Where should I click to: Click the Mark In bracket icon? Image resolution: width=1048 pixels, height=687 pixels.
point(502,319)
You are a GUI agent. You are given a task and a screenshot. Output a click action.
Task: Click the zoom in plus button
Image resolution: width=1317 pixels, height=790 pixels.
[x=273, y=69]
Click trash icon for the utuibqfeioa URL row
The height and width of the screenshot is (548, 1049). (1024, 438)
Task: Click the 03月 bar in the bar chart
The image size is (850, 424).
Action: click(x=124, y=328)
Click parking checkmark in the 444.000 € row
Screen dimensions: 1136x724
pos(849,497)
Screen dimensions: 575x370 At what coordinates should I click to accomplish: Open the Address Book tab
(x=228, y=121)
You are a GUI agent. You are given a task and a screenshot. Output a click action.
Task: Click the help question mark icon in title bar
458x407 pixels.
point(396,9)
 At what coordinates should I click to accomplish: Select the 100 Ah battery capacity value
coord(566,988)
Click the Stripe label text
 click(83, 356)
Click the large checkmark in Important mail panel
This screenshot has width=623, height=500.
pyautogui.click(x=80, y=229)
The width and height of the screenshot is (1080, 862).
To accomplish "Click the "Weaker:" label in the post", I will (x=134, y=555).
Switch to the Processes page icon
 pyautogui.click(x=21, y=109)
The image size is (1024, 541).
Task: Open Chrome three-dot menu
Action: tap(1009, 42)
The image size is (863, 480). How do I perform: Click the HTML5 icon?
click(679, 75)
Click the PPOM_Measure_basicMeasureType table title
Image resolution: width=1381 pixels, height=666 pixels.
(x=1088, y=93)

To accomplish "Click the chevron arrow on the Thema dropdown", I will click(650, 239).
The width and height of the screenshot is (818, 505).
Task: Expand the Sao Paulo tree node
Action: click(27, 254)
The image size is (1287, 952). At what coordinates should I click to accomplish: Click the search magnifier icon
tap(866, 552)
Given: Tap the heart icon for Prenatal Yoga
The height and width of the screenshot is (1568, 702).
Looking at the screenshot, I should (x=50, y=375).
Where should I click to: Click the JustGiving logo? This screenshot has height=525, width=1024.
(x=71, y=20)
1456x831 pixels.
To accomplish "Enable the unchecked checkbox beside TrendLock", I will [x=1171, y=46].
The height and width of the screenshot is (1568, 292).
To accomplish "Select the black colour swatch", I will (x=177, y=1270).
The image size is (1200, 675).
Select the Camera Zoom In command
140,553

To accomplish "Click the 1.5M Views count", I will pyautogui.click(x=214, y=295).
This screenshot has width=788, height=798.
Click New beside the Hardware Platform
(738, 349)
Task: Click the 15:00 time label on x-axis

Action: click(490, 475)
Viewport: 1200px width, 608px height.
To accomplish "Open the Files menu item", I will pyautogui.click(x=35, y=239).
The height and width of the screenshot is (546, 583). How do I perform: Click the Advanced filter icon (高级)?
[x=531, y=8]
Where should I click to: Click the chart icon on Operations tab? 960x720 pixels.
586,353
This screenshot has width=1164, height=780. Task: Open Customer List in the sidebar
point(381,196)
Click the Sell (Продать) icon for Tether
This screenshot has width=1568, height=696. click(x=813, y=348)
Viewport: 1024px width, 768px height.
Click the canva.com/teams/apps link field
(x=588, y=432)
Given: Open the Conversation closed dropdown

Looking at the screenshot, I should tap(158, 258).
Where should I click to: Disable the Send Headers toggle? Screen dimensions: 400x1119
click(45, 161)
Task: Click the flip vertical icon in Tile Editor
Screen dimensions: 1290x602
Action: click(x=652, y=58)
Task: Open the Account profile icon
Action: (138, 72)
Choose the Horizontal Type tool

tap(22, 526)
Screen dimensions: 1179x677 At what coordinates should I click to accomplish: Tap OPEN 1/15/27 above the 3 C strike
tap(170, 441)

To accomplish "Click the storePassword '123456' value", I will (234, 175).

——

__Work task__: From the records above, extract exactly and only the lines that begin at the line with "Click New beside the Hardware Platform" and stop after the line with "Task: Click the flip".

__Solution below__:
Click New beside the Hardware Platform
(738, 349)
Task: Click the 15:00 time label on x-axis

Action: click(490, 475)
Viewport: 1200px width, 608px height.
To accomplish "Open the Files menu item", I will pyautogui.click(x=35, y=239).
The height and width of the screenshot is (546, 583). How do I perform: Click the Advanced filter icon (高级)?
[x=531, y=8]
Where should I click to: Click the chart icon on Operations tab? 960x720 pixels.
586,353
This screenshot has width=1164, height=780. Task: Open Customer List in the sidebar
point(381,196)
Click the Sell (Продать) icon for Tether
This screenshot has width=1568, height=696. click(x=813, y=348)
Viewport: 1024px width, 768px height.
Click the canva.com/teams/apps link field
(x=588, y=432)
Given: Open the Conversation closed dropdown

Looking at the screenshot, I should tap(158, 258).
Where should I click to: Disable the Send Headers toggle? Screen dimensions: 400x1119
click(45, 161)
Task: Click the flip vertical icon in Tile Editor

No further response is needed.